→ **Detalhes do problema**: Reproduza todo o material a seguir, linha por linha, sem alterar nenhum caractere.
###
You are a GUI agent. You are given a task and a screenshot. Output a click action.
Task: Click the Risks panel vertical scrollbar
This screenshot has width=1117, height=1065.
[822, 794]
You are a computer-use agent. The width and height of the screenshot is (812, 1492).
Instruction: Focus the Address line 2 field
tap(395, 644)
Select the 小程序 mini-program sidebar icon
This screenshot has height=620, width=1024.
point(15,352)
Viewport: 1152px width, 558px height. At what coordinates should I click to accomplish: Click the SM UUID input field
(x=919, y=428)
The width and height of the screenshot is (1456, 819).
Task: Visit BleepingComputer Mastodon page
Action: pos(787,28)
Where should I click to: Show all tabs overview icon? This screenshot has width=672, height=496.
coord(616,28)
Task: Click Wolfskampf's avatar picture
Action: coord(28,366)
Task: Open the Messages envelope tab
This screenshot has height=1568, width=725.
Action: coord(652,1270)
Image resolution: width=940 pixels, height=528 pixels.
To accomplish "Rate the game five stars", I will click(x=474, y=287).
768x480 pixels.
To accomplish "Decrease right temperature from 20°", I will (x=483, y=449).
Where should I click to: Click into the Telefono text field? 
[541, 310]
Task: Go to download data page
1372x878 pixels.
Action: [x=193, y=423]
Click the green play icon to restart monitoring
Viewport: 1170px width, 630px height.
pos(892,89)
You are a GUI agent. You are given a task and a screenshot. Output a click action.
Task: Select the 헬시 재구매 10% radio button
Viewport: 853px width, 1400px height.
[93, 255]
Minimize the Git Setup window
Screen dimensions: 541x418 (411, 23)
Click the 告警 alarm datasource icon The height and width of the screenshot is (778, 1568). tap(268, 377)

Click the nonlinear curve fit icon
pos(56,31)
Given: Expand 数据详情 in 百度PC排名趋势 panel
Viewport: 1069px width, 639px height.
###
→ **Resultado**:
You are a GUI agent. You are given a task and a screenshot. Output a click action.
Task: Click the Risks panel vertical scrollbar
This screenshot has width=1117, height=1065.
[822, 794]
You are a computer-use agent. The width and height of the screenshot is (812, 1492).
Instruction: Focus the Address line 2 field
tap(395, 644)
Select the 小程序 mini-program sidebar icon
This screenshot has height=620, width=1024.
point(15,352)
Viewport: 1152px width, 558px height. At what coordinates should I click to accomplish: Click the SM UUID input field
(x=919, y=428)
The width and height of the screenshot is (1456, 819).
Task: Visit BleepingComputer Mastodon page
Action: pos(787,28)
Where should I click to: Show all tabs overview icon? This screenshot has width=672, height=496.
coord(616,28)
Task: Click Wolfskampf's avatar picture
Action: coord(28,366)
Task: Open the Messages envelope tab
This screenshot has height=1568, width=725.
Action: coord(652,1270)
Image resolution: width=940 pixels, height=528 pixels.
To accomplish "Rate the game five stars", I will click(x=474, y=287).
768x480 pixels.
To accomplish "Decrease right temperature from 20°", I will (x=483, y=449).
Where should I click to: Click into the Telefono text field? 
[541, 310]
Task: Go to download data page
1372x878 pixels.
Action: [x=193, y=423]
Click the green play icon to restart monitoring
Viewport: 1170px width, 630px height.
pos(892,89)
You are a GUI agent. You are given a task and a screenshot. Output a click action.
Task: Select the 헬시 재구매 10% radio button
Viewport: 853px width, 1400px height.
[93, 255]
Minimize the Git Setup window
Screen dimensions: 541x418 (411, 23)
Click the 告警 alarm datasource icon The height and width of the screenshot is (778, 1568). tap(268, 377)

Click the nonlinear curve fit icon
pos(56,31)
Given: Expand 数据详情 in 百度PC排名趋势 panel
Viewport: 1069px width, 639px height.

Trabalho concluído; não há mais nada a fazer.